5. Nel deserto

È parecchio ormai che cammino e le gambe cominciano a farmi male. A ogni passo nuove pietruzze si conficcano nelle piante dei miei piedi nudi e in certi momenti mi pare di avanzare su una distesa di spilli. In altri invece non sento più nulla, come se il troppo bruciore avesse anestetizzate le ferite.

Per brevi tratti riesco a levitare, ma troppo spesso sono costretta a rimettere i piedi per terra, maledicendo questa insulsa capacità delle ninfe che ci permette di sollevarci da terra per qualche istante ma non di volare davvero, una sorta di magia a metà.

Se solo avessi ancora il mio potere potrei guarirmi in un attimo, invece non mi resta che sopportare in silenzio. La rabbia mi cresce nel petto a ondate e vorrei potermela prendere con qualcuno che non sia me stessa.

Sarei disposta a qualunque cosa pur di riavere indietro la mia magia curativa, davvero qualunque cosa.

Contraggo i muscoli della mascella, nel tentativo di ricacciare indietro questo desiderio insano, che è il motivo per cui ora sono all'inferno, per cui Alveus è all'inferno per colpa mia. In fondo me lo merito di provare un po' di sofferenza.

Anche mentre lo penso, però, non ne sono realmente convinta. Da qualche parte nella mia testa, c'è una vocina che mi assolve, che mi ripete che non è certo colpa mia se la natura con me è stata crudele. Se avessi avuto un potere come tutti, non avrei avuto bisogno di contrattare con un demone. Davvero posso essere condannata per aver desiderato di essere normale?

Una pietra più aguzza delle altre mi si conficca nel piede, facendomi gemere di dolore. La tolgo con la mano e, una volta caduta, le tiro un calcio stizzito, mandandola il più lontano possibile.

Vorrei sedermi e riposarmi un po', ma non posso: ho già perso buona parte del mio primo giorno inutilmente, come il segnatempo sul braccio non manca di ricordarmi. Prima o poi dovrò fare una pausa, ma è ancora troppo presto. Posso farcela ad andare avanti.

Il paesaggio intorno a me non è minimamente cambiato e, se non avessi la certezza di aver obbligato i miei piedi a fare un passo dopo l'altro, penserei di non essermi mossa.
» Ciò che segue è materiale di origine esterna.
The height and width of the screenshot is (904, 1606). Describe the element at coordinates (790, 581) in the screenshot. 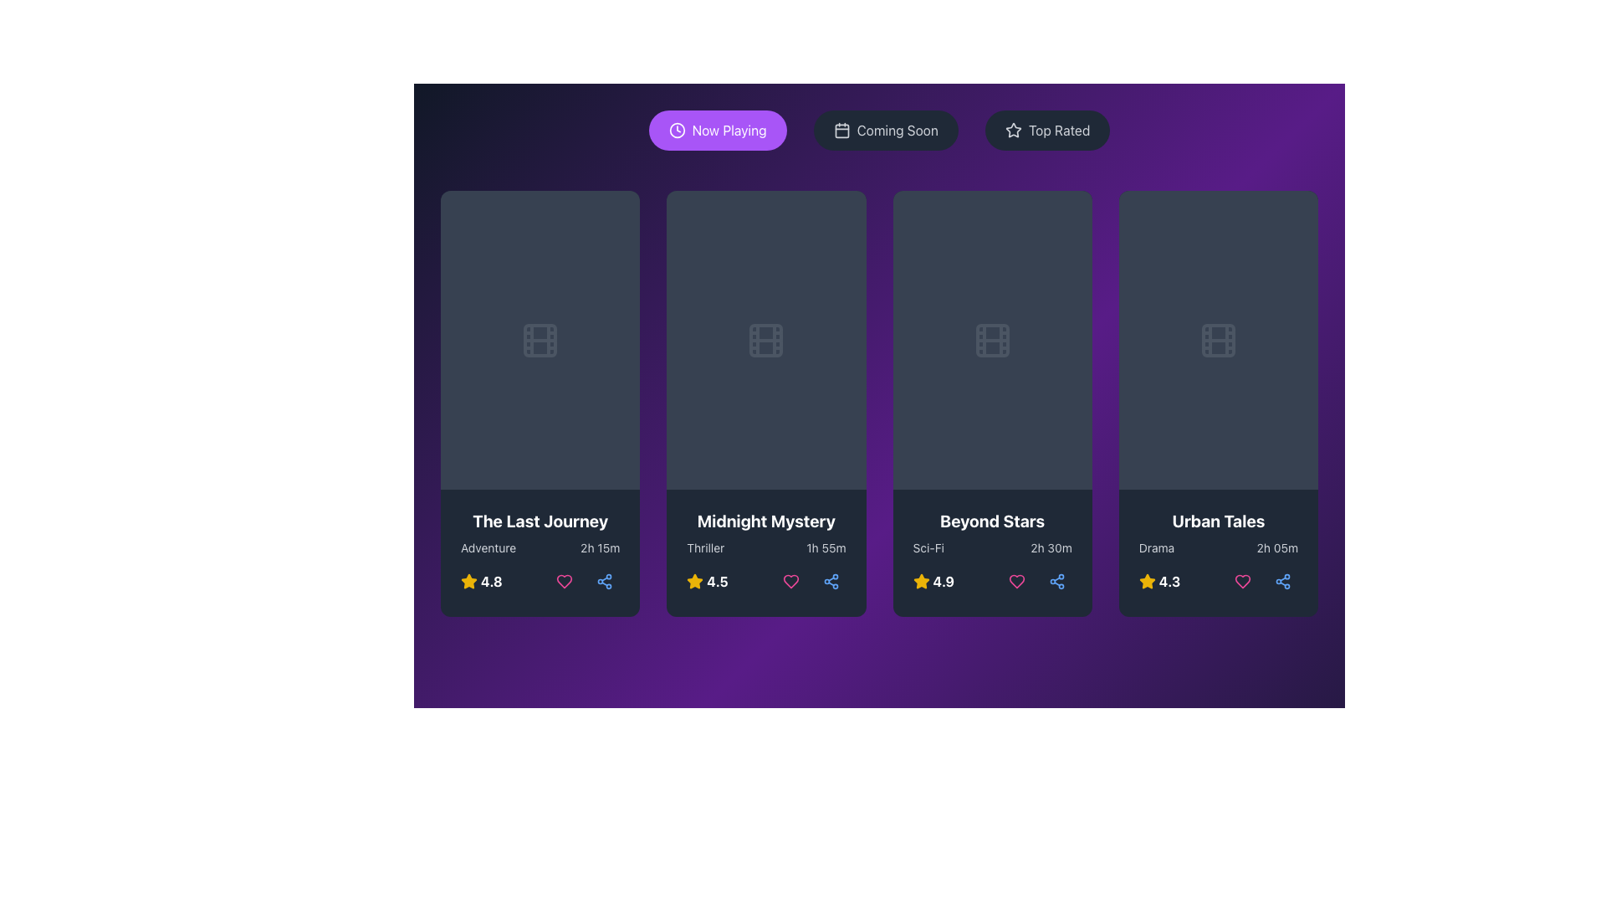

I see `the 'like' or 'favorite' button, which is the second item in the horizontal row of icons below the movie card titled 'Midnight Mystery'` at that location.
Stringo i pugni lungo i fianchi e poi rilasso le dita, e questo gesto riesce a sciogliere almeno un po' la tensione.

Di solito era Alveus che, a fine giornata, mi massaggiava i muscoli contratti, passandomi le sue mani calde sulle spalle e riuscendo così a farmi rilassare. Il ricordo del suo sorriso illuminato dalle candele mi fa accelerare il passo. In questo momento vorrei che fosse qui, a dirmi che posso farcela perché sono forte e lui crede in me. Se lo facesse guardandomi negli occhi, potrebbe quasi convincermi.
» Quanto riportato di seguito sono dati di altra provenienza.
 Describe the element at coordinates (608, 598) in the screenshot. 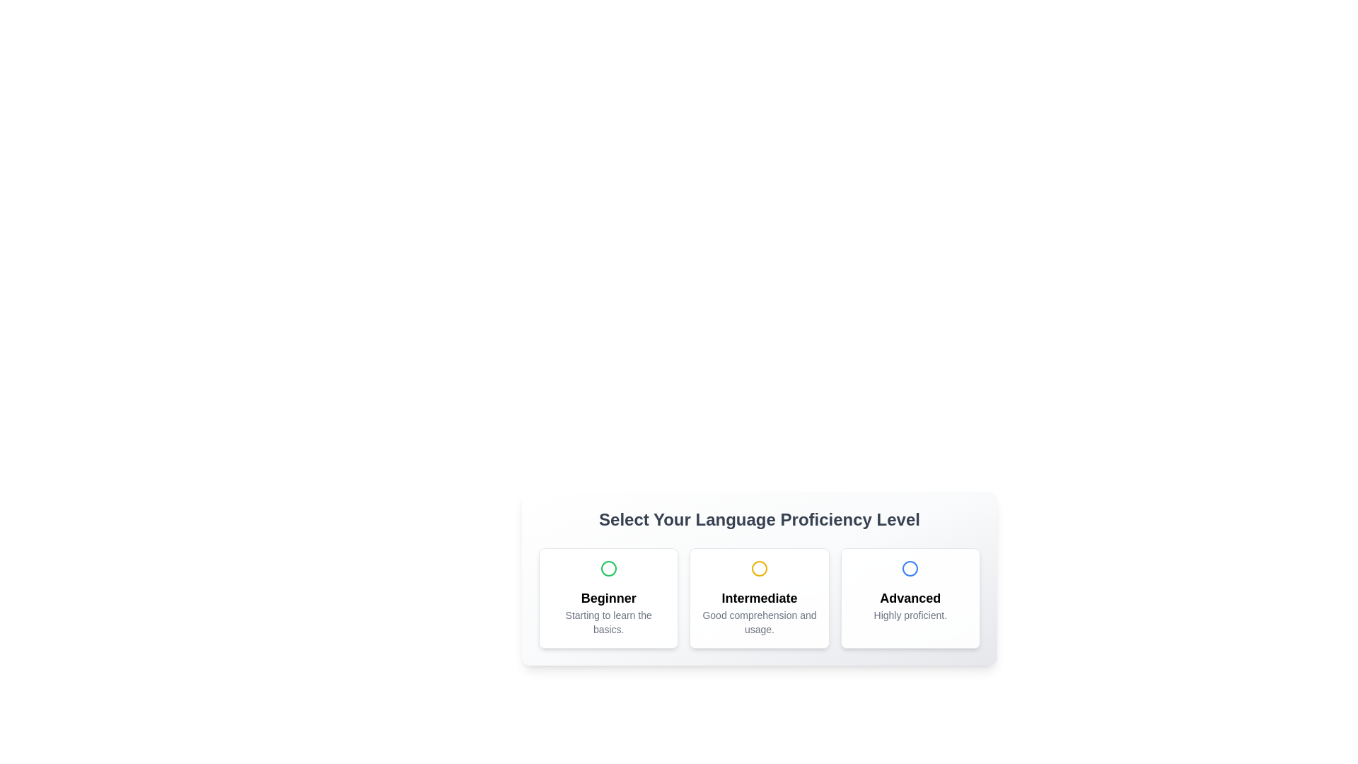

Se ripenso a quante primavere ci sono volute prima che mi accorgessi davvero di lui, mi sento più che mai stupida. Ci conosciamo da sempre, abbiamo passato l'intera infanzia a giocare insieme, costretti dalle nostre madri. O quantomeno, io non avevo scelta. Penso però che a lui facesse piacere passare il suo tempo con me e Iris, non se n'è mai lamentato e ci accoglieva sempre con gioia.

Crescendo, ho cominciato a evitarlo, finché un giorno di qualche primavera fa lui è caduto su un ramo appuntito mentre aiutava sua madre a sistemare il tetto e si è squarciato il fianco. Ovviamente, sono stata io a guarirlo. La ferita era molto brutta e sono stata costretta a tornare più giorni, e tutte le volte che entravo nella sua camera lui era lì, che mi guardava con occhi fiduciosi. Lui credeva in me, ci credeva davvero, e la sua stima non faceva altro che attizzare un fuoco che chiedeva solo di essere alimentato.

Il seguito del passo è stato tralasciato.